*TASK INSTRUCTIONS*:
Pull out the lines below from the one containing "Image resolution: width=800" through the one containing "tap(400, 527)", both included, and repeat them word for word.

*DATA*:
┄┄┄┄┄┄┄┄┄┄

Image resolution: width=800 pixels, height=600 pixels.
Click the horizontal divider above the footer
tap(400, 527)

┄┄┄┄┄┄┄┄┄┄

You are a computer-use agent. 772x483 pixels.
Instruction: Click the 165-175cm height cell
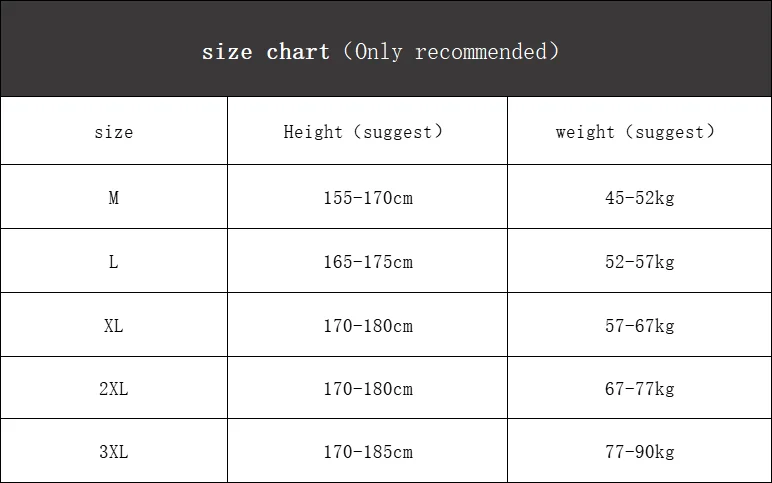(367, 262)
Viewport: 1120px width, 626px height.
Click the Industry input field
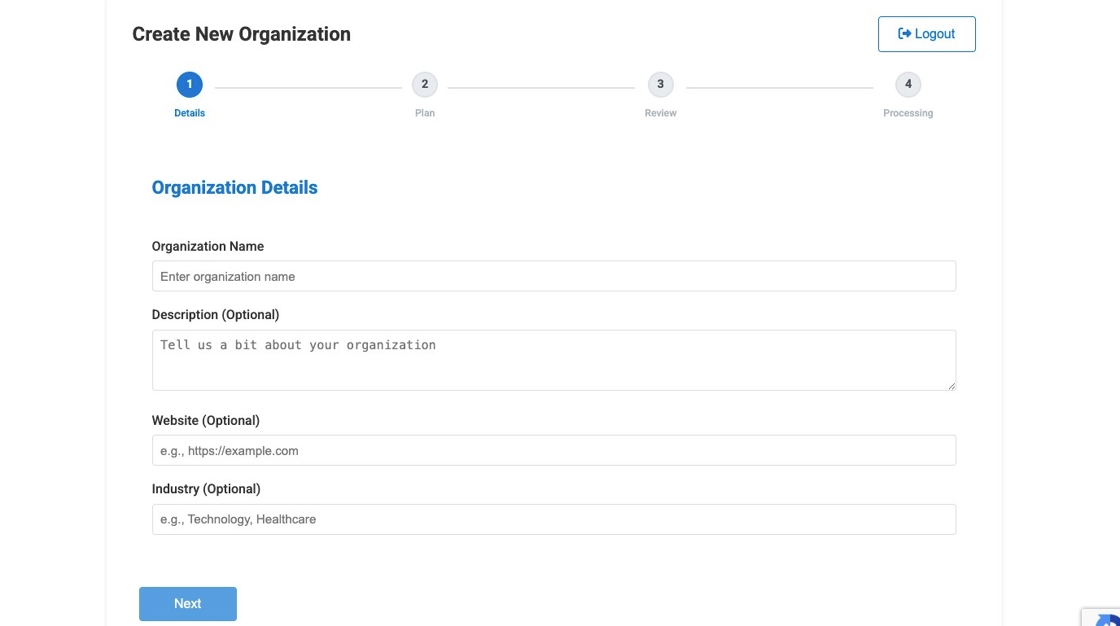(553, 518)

┄┄┄┄┄┄┄┄┄┄

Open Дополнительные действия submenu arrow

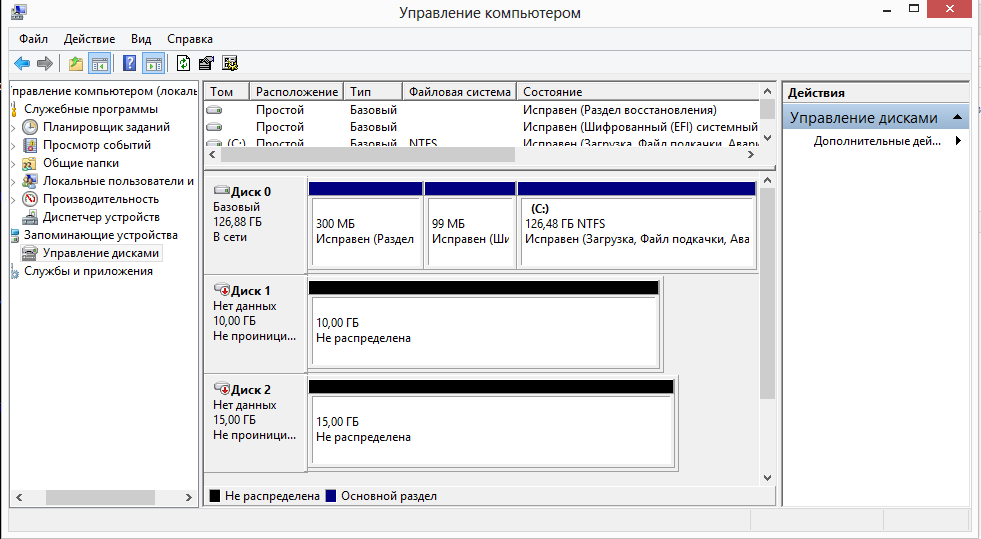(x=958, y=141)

┄┄┄┄┄┄┄┄┄┄

*RESULT BELOW*:
Image resolution: width=800 pixels, height=600 pixels.
Click the horizontal divider above the footer
tap(400, 527)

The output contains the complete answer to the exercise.